TEXT:
*** Begin section ***
Hillary Clinton and the President’s 'Longer Game.'
At home and abroad, a nation less affluent, less free, and far less secure.
The President of the United States, the most powerful man in the world, used a pseudonym to communicate with Secretary of State Hillary Clinton on her private, unsecured email server. As Andrew McCarthy contended, that was the reason the FBI declined to prosecute Clinton, because the president would have been part of the same action, and that wouldn’t be politically correct.
The current president of the United States is also on record that, contrary to custom, he will linger in Washington DC for a few years. Wherever he chooses to live, the email intrigue suggests continuing back-channel communications with Hillary Clinton, should she become president. That invites a look at what the man the New York Times dubbed “Obama’s narrator,” the White House adviser who sat closest to the president and signed off on his every word, had to say about the president’s vision of the future.
“Few of the decisions he had made would satisfy the politics of the moment,” David Axelrod explained in his massive 2015 Believer. “But at home and abroad, Obama was playing a longer game.” As he explained in Columbia, Missouri, on October 30, 2008, “We are five days away from fundamentally transforming the United States of America.”
If this man was a liberal, as Barry Rubin wondered in Silent Revolution: How the Left Rose to Political Power and Cultural Dominance, why did he see a need fundamentally to transform a nation shaped by liberals such as Franklin Roosevelt with his New Deal and Lyndon Johnson with his Great Society? He saw the need because he was not a liberal but a lifelong leftist radical.
As David Horowitz explained in Volume 7 of the Black Book of the American Left, the president was “born, bred and trained in the progressive movement.” His mentors were “Communists and their progressive successors,” so no wonder he presided over “the institutionalizing of the policies of the left in government” for eight years. What that means in practical terms is becoming painfully evident.
The economy remains sluggish and under Obamacare, the president’s signature plan, premiums are skyrocketing. This suggests that, as many believe, Obamacare was simply a demolition plan. In the “longer game,” designated successor Hillary Clinton will impose government monopoly healthcare, what some candidates erroneously call “socialized medicine.”
As Rubin noted, the goal of the left is “to convince Americans the exact opposite of what their experience proved: that the country had fundamentally failed and the old leftist solutions were the answer.” The result “may be a very long-term and even permanent change of the United States into something else, a nation far less affluent and far less free.” And far less secure, as David Axelrod also indicates.
*** End section ***
Collected data:
*** Begin section ***
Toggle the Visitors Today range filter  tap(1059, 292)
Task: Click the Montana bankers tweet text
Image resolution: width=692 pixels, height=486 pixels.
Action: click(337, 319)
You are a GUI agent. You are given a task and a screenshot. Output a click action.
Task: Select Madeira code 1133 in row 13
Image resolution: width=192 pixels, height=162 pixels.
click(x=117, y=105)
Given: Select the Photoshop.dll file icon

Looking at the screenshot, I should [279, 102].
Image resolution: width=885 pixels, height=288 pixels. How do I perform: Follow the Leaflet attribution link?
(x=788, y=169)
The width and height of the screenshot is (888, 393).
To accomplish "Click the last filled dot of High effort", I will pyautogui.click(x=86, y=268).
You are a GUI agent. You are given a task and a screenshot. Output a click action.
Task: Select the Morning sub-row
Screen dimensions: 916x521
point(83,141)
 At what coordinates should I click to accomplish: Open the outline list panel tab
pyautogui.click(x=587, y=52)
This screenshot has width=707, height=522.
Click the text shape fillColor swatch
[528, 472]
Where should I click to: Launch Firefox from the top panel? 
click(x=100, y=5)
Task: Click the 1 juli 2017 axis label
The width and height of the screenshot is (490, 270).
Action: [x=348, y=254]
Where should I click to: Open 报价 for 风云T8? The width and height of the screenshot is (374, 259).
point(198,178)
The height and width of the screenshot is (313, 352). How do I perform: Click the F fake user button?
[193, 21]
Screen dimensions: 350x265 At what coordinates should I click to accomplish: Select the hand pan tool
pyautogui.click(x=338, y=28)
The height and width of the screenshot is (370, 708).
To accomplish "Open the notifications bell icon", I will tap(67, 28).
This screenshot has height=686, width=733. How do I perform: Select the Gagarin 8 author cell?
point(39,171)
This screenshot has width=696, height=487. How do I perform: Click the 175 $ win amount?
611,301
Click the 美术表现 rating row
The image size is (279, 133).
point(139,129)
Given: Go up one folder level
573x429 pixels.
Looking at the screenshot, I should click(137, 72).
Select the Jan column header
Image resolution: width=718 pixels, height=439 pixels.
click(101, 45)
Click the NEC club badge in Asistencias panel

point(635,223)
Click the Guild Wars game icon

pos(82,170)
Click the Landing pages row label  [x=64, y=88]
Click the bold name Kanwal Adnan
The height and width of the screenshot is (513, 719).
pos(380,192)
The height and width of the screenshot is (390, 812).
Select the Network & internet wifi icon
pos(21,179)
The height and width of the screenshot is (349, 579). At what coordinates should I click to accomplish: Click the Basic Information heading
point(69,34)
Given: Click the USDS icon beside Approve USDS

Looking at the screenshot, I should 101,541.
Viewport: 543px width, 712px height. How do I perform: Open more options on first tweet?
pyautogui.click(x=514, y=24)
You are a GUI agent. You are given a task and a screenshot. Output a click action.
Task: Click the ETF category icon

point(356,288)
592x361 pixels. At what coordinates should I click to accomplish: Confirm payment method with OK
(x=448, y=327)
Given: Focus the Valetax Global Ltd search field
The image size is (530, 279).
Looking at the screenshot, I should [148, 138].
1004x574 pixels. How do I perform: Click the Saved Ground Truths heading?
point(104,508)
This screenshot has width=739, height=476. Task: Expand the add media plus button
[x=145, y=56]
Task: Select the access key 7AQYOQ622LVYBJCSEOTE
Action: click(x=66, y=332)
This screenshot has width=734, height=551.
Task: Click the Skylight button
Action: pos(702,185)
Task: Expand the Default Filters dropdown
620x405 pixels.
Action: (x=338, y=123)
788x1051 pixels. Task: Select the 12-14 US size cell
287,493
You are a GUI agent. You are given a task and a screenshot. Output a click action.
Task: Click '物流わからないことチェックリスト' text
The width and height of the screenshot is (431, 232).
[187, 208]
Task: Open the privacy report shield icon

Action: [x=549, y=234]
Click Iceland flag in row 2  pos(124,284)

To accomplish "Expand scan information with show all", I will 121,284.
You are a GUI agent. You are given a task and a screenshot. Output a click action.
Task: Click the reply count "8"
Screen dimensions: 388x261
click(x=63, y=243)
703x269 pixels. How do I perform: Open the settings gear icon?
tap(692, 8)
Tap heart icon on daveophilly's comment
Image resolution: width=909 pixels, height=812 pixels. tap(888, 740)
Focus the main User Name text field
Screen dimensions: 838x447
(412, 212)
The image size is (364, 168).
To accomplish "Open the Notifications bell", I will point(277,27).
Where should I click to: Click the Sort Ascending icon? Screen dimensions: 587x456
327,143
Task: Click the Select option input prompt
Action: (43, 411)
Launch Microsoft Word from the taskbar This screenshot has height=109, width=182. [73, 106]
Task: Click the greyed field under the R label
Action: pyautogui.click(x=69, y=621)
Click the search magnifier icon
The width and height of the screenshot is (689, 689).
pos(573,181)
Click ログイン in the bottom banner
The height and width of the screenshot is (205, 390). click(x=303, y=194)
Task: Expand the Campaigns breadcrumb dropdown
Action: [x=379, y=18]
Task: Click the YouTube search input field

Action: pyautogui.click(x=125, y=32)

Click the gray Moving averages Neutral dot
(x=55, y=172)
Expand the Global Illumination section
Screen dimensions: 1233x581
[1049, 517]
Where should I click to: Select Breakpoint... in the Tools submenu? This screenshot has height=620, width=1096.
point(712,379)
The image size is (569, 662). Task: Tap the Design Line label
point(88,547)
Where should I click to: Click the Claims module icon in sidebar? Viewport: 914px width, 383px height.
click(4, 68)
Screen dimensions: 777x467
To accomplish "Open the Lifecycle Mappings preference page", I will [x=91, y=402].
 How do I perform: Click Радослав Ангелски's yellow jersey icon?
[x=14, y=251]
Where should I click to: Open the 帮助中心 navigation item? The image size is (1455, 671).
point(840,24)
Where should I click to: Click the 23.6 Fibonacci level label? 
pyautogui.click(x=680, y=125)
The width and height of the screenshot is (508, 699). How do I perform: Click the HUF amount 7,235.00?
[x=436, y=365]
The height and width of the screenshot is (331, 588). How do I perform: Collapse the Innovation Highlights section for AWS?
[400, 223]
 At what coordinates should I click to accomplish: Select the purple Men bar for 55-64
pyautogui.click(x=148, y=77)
*** End section ***
PROBLEM STATEMENT: Decide whether each statement below agrees with the article on Hillary Clinton and the president's "longer game." Answer yes or no for each, quoting the words from the article that decide it. (a) David Axelrod's book Believer came out in 2015. (b) The president spoke in Columbia, Missouri, on October 30, 2008. (c) The president intends to leave Washington DC as soon as his term ends.

SOLUTION TO THE PROBLEM:
(a) Yes: "David Axelrod explained in his massive 2015 Believer."
(b) Yes: "As he explained in Columbia, Missouri, on October 30, 2008."
(c) No: "contrary to custom, he will linger in Washington DC for a few years."